* _任务要求_:
请把下方列表中从含有“The image size is (970, 407).”的那一行起，到含有“(x=785, y=13)”的那一行止（首尾两行均包括在内）的各行原样抄写一遍。

━━━ 所附列表

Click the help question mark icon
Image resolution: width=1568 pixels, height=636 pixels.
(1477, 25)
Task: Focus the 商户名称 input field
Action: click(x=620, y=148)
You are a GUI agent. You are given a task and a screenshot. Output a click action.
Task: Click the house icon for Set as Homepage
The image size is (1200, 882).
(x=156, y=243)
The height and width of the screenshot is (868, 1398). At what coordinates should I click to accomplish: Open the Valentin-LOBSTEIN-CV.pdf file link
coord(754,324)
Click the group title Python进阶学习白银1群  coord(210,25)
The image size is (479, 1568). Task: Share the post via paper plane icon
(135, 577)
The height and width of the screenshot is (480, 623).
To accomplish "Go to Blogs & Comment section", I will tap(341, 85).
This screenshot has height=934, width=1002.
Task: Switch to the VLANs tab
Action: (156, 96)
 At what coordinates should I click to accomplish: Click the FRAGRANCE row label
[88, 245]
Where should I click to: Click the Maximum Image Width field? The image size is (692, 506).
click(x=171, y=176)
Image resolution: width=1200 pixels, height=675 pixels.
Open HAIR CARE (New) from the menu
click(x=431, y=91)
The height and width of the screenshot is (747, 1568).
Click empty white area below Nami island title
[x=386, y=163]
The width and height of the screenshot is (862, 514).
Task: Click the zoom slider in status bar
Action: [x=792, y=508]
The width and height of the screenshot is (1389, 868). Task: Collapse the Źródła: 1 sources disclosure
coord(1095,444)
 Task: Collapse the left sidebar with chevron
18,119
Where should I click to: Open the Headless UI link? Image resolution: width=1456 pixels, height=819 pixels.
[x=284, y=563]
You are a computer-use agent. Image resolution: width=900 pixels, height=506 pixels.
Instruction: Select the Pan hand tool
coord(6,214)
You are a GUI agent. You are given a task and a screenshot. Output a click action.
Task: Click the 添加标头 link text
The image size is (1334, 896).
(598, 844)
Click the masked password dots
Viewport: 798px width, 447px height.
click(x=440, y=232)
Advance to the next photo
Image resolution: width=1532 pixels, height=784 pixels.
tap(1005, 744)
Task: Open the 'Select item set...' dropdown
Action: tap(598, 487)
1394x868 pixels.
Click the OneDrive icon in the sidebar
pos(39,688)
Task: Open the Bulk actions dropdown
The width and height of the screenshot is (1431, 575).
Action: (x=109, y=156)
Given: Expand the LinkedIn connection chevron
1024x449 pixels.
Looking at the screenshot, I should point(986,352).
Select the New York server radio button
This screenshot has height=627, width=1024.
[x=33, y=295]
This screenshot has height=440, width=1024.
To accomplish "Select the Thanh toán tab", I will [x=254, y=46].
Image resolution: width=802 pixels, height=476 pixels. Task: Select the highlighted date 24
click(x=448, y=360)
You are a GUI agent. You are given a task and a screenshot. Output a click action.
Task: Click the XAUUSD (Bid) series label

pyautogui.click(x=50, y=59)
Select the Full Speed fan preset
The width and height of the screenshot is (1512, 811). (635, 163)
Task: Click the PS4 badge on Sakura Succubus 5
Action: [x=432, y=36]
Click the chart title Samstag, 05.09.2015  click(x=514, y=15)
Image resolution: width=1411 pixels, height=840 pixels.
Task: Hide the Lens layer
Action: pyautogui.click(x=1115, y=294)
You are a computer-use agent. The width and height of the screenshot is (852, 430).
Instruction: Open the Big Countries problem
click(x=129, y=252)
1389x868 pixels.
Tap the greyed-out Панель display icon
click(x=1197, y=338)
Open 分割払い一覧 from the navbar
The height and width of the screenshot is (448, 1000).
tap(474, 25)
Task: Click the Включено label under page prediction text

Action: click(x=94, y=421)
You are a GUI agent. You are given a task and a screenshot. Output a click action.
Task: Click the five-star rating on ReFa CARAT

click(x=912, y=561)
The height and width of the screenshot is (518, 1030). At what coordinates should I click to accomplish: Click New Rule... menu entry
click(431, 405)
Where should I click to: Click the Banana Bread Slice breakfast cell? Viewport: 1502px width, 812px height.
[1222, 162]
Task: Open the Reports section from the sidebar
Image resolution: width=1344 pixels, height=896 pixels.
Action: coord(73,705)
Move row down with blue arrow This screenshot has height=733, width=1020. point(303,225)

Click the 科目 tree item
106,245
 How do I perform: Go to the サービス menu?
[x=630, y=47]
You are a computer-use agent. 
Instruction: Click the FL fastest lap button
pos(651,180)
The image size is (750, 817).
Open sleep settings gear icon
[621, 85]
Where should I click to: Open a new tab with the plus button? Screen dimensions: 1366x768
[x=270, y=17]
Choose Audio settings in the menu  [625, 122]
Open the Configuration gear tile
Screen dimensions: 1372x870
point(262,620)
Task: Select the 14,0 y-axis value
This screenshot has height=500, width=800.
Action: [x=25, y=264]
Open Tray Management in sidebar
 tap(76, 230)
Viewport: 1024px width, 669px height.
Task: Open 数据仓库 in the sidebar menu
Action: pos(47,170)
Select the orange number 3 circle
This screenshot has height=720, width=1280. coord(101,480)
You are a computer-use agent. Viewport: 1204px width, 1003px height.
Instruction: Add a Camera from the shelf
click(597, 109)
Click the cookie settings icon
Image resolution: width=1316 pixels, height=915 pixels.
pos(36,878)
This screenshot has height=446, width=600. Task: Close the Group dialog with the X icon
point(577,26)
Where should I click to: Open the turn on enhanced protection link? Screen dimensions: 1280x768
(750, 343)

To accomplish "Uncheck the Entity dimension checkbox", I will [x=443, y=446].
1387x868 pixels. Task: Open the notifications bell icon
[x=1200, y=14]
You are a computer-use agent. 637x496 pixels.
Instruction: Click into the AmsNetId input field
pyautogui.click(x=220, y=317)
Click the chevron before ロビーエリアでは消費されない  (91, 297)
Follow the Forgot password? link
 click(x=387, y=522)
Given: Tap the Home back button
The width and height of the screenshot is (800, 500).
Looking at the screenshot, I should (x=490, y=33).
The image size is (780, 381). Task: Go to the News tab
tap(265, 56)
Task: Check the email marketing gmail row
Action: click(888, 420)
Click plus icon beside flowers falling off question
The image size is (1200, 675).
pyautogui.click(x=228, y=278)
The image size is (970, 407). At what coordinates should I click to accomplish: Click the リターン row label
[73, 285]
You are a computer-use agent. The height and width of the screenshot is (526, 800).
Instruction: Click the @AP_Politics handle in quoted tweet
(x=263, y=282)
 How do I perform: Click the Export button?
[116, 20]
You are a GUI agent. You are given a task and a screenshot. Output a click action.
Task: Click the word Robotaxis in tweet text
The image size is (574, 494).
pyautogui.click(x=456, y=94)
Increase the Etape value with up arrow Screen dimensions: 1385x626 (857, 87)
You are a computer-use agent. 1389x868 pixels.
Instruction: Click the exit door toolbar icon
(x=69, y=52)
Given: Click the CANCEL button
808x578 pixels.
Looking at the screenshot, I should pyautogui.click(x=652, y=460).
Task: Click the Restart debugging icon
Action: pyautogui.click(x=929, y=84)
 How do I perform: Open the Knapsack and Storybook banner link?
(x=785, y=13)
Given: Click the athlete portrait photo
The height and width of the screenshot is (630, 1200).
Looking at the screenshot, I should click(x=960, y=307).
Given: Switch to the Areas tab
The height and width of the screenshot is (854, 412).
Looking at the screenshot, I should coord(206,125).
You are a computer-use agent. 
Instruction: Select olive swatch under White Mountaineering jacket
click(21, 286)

━━━━━━

* _已解问题_:
The image size is (970, 407). At what coordinates should I click to accomplish: Click the リターン row label
[73, 285]
You are a computer-use agent. The height and width of the screenshot is (526, 800).
Instruction: Click the @AP_Politics handle in quoted tweet
(x=263, y=282)
 How do I perform: Click the Export button?
[116, 20]
You are a GUI agent. You are given a task and a screenshot. Output a click action.
Task: Click the word Robotaxis in tweet text
The image size is (574, 494).
pyautogui.click(x=456, y=94)
Increase the Etape value with up arrow Screen dimensions: 1385x626 (857, 87)
You are a computer-use agent. 1389x868 pixels.
Instruction: Click the exit door toolbar icon
(x=69, y=52)
Given: Click the CANCEL button
808x578 pixels.
Looking at the screenshot, I should pyautogui.click(x=652, y=460).
Task: Click the Restart debugging icon
Action: pyautogui.click(x=929, y=84)
 How do I perform: Open the Knapsack and Storybook banner link?
(x=785, y=13)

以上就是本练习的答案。